グラハムのボーカルからは衰えはそれほど感じられず、これが昨年12月に69歳になったばかりのジジイの歌声かよ!?とただ驚くばかり。そしてコンラド・ペシナートのギタープレイも適度にクラシカルで適度にテクニカル、何よりも耳に残るフレーズをたくさん用意してくれるので、親しみやすいプレイヤーではないかと思います。

いやぁ、それにしてもここまで好き放題やっておいて、単なるセルフパロディで終わってないのはさすがだと思います。どれも聴いたことがあるような錯覚に陥るほどに“グラハムらしさ”に満ち溢れている、だけど正真正銘の新曲なんだから。確かに2016年に新たに生み出すような音楽ではないのかもしれないし、80年代からまったく進化していないと言ったらその通りだとも思う。けれど、こういう音楽をここまでストレートに表現できる稀有な存在だけに、彼には無駄にモダンなことに手を出さず、このまま可能な限り自己流のHR/HMを表現していってほしいです。だって「Into The Night」や「Dead Man Walking」みたいな疾走メタルチューンを絶唱できる、70代に手が届くシンガーなんてそうはいないんだからさ。

そしてディスク2。これがある意味問題作であり、人によってはメインディスクになるのかな(苦笑)。こちらはグラハムが過去に携わってきたバンドやソロ時代のヒット曲をGRAHAM BONNET BANDでセルフカバーしたもの。RAINBOW「Eyes Of The World」から始まり「All Night Long」などの代表曲、そしてソロシングル「Night Games」、MSGからは「Assault Attack」「Dancer」など、ALCATRAZZは「Island In The Sun」「God Blessed Video」など1st〜3rdアルバムから、IMPELLITTERIは「Stand In Line」がピックアップされています。

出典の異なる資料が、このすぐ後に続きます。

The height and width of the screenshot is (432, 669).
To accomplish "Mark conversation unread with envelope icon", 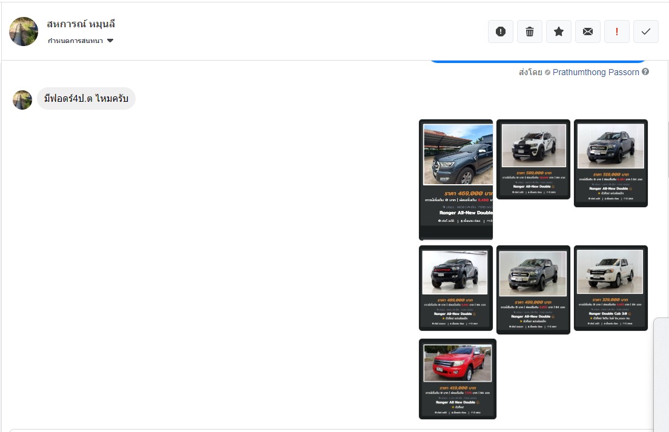I will pos(588,32).
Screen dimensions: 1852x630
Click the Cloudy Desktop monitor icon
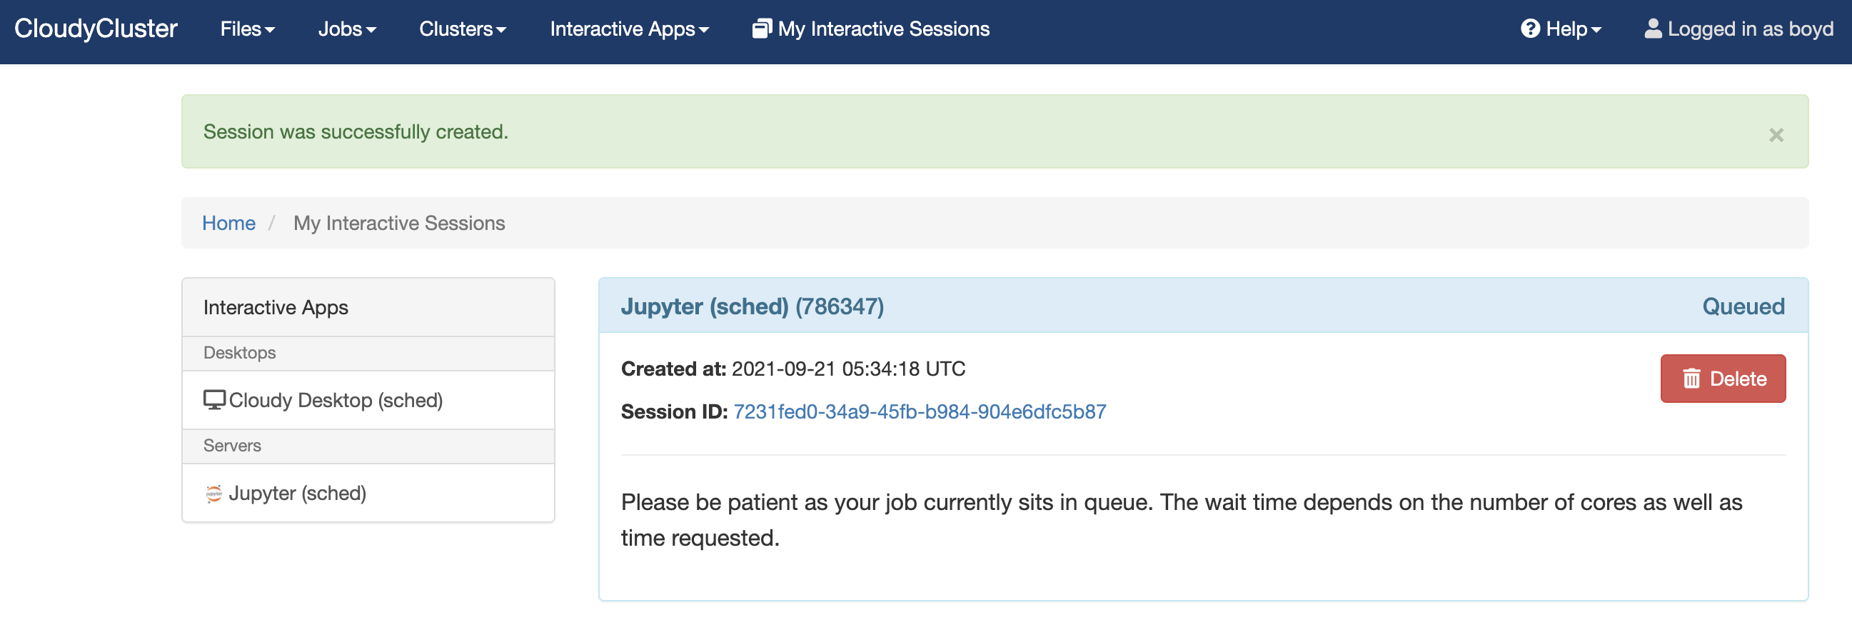point(214,400)
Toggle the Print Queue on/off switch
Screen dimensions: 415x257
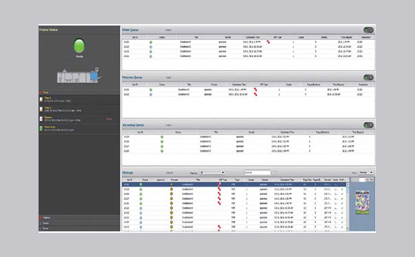(x=368, y=30)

どの曲も基本的なアレンジはそのまま、ボーカルも変に歌メロを崩すことなく、スタジオテイクでの歌唱を軸に歌っています。肝心の演奏もオリジナルに忠実なパートが多く、特にギターのコンラド・ペシナートはリッチー・ブラックモアからマイケル・シェンカー、イングヴェイ・マルムスティーン、スティーヴ・ヴァイ、クリス・インペリテリと、どいつもこいつもクセが強いギタリストなのにしっかり再現&自身の個性を表出させているんだから、さすがとしか言いようがありません。

グラハムのファンや彼が在籍した上記のバンドのファンはもちろんのこと、RAINBOWからの流れにある様式美HR/HMにこれから触れてみようという人にも入門編としてオススメしたい作品集。ディスク2のみならずディスク1もしっかり楽しめたら、あなたも今日から立派なメタラーです。そして、せっかくなので3月に控えたGRAHAM BONNET BAND&ALCATRAZZの来日公演にも足を運んでみてはどうでしょう。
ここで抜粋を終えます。